Reproduce precisely the lines of the listing below, starting with the line that contains "You are a computer-use" and stopping after the line that contains "Instruction: Open the"; include nothing else.
***** Record set
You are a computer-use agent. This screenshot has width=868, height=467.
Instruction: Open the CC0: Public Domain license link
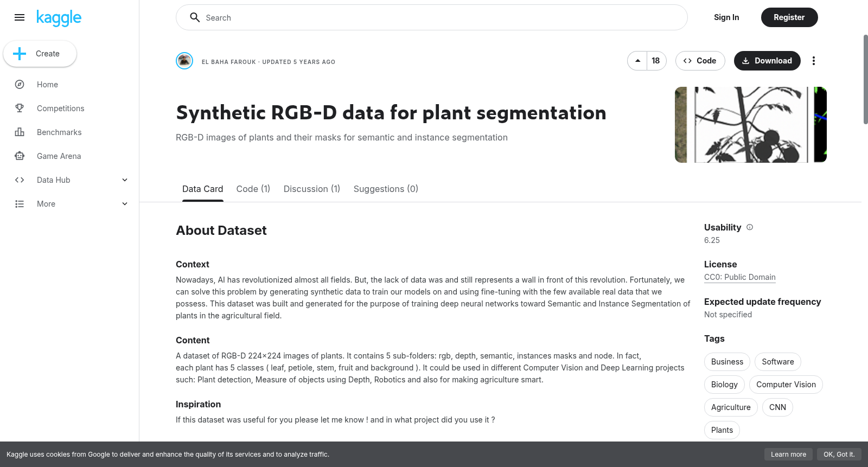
**********
***** Record set
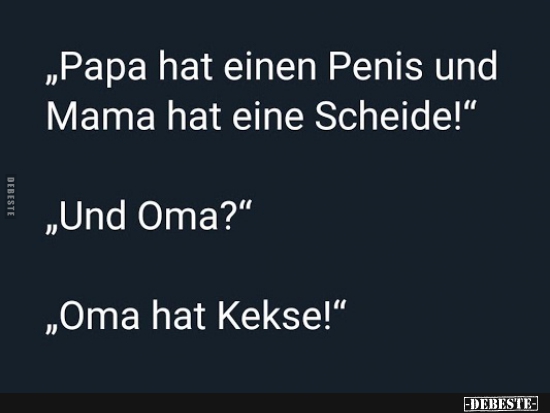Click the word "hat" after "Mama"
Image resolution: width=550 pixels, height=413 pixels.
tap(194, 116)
**********
__Your solution__.
You are a computer-use agent. This screenshot has width=868, height=467.
Instruction: Open the CC0: Public Domain license link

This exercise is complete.